For help, click the link below to get free database assistance or contact our experts for personalized support.

Measuring high availability

The need for high availability is determined by the business requirements, potential risks, and operational limitations. For example, the more components you add to your infrastructure, the more complex and time-consuming it is to maintain. Moreover, it may introduce extra failure points. The recommendation is to follow the principle “The simpler the better”.

The level of high availability depends on the following:

  • how frequently you may encounter an outage or a downtime.
  • how much downtime you can bear without negatively impacting your users for every outage, and
  • how much data loss you can tolerate during the outage.

When you evaluate high-availability, consider these two aspects:

  • Expected level of availability.
  • Actual availability level of your infrastructure.

Expected level of availability

It is measured by establishing a measurement time frame and dividing it by the time that it was available. This ratio will rarely be one, which is equal to 100% availability. At Percona, we don’t consider a solution to be highly available if it is not at least 99% or two nines available.

The following table shows the amount of downtime for each level of availability from two to five nines.

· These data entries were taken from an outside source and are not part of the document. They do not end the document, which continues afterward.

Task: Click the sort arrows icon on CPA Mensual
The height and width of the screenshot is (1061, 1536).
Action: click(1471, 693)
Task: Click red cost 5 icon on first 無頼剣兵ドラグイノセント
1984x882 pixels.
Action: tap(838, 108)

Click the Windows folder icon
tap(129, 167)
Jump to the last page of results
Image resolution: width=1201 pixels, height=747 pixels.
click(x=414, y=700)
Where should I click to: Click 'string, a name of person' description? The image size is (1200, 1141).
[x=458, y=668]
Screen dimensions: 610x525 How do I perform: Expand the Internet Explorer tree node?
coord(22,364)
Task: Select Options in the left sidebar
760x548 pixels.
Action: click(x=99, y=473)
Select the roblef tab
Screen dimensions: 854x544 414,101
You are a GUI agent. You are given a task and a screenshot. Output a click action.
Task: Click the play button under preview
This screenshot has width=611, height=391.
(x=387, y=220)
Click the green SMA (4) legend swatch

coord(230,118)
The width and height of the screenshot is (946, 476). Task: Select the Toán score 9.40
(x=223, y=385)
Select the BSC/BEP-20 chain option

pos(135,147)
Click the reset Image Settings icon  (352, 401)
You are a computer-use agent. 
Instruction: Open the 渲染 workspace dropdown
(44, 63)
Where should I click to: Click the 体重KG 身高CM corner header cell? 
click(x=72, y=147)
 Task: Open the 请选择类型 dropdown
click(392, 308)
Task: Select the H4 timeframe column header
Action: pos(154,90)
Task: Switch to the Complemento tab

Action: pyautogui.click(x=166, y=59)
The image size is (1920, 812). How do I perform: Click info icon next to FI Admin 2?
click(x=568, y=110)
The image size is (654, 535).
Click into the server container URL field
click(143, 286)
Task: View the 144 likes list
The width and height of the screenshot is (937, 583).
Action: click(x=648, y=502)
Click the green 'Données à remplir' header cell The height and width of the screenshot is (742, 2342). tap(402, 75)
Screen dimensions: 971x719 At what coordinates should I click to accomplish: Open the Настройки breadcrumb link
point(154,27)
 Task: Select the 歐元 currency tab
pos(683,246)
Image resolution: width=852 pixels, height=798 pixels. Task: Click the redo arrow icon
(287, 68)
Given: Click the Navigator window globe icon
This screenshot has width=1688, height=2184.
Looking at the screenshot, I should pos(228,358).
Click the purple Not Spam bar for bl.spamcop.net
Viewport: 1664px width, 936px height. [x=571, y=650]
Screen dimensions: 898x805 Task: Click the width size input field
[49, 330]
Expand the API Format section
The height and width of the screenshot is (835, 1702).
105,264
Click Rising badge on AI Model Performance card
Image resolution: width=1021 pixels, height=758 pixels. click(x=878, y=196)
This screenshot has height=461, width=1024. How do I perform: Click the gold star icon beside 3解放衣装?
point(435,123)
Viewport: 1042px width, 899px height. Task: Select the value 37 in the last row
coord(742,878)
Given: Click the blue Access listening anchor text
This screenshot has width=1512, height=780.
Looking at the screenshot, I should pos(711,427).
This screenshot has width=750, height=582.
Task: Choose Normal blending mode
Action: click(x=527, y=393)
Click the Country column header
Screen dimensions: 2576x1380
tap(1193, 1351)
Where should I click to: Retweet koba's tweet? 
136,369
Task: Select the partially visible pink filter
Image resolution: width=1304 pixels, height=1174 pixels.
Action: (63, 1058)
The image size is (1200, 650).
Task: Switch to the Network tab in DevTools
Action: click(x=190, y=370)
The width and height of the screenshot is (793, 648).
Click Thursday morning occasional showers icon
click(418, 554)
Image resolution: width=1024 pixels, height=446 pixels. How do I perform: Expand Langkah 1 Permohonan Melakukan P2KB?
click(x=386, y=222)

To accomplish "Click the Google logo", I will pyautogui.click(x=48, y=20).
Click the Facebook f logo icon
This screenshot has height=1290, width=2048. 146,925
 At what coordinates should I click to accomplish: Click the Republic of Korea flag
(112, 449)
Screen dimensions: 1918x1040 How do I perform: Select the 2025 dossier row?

Availability % Downtime per year Downtime per month Downtime per week Downtime per day
99% (“two nines”) 3.65 days 7.31 hours 1.68 hours 14.40 minutes
99.5% (“two nines five”) 1.83 days 3.65 hours 50.40 minutes 7.20 minutes
99.9% (“three nines”) 8.77 hours 43.83 minutes 10.08 minutes 1.44 minutes
99.95% (“three nines five”) 4.38 hours 21.92 minutes 5.04 minutes 43.20 seconds
99.99% (“four nines”) 52.60 minutes 4.38 minutes 1.01 minutes 8.64 seconds
99.995% (“four nines five”) 26.30 minutes 2.19 minutes 30.24 seconds 4.32 seconds
99.999% (“five nines”) 5.26 minutes 26.30 seconds 6.05 seconds 864.00 milliseconds

Actual level of availability

Measuring the real level of high availability (HA) in your system is key to making sure your investment in HA infrastructure pays off. Instead of relying on assumptions or expectations, you should base your availability insights on incident management data. This is the information collected during service disruptions, failures, or outages that affect the normal functioning of the setup. With this data, you can track metrics like uptime, Mean Time to Recovery (MTTR), and Mean Time Between Failures (MTBF).

MTBF gives you a picture of how reliable your infrastructure really is. In well-designed high-availability environment, the incidents should be rare, typically occurring no more than once every 2 to 4 years. This assumes a robust infrastructure, as not all systems equally suit for handling database load.

Recovery speed matters too. For example, a typical Patroni-based cluster can fail over to a new primary node within 30 to 50 seconds. However, note that database availability metrics typically don’t consider the application’s ability to detect the failover and reconnect. Some applications recover seamlessly, while others may require a restart.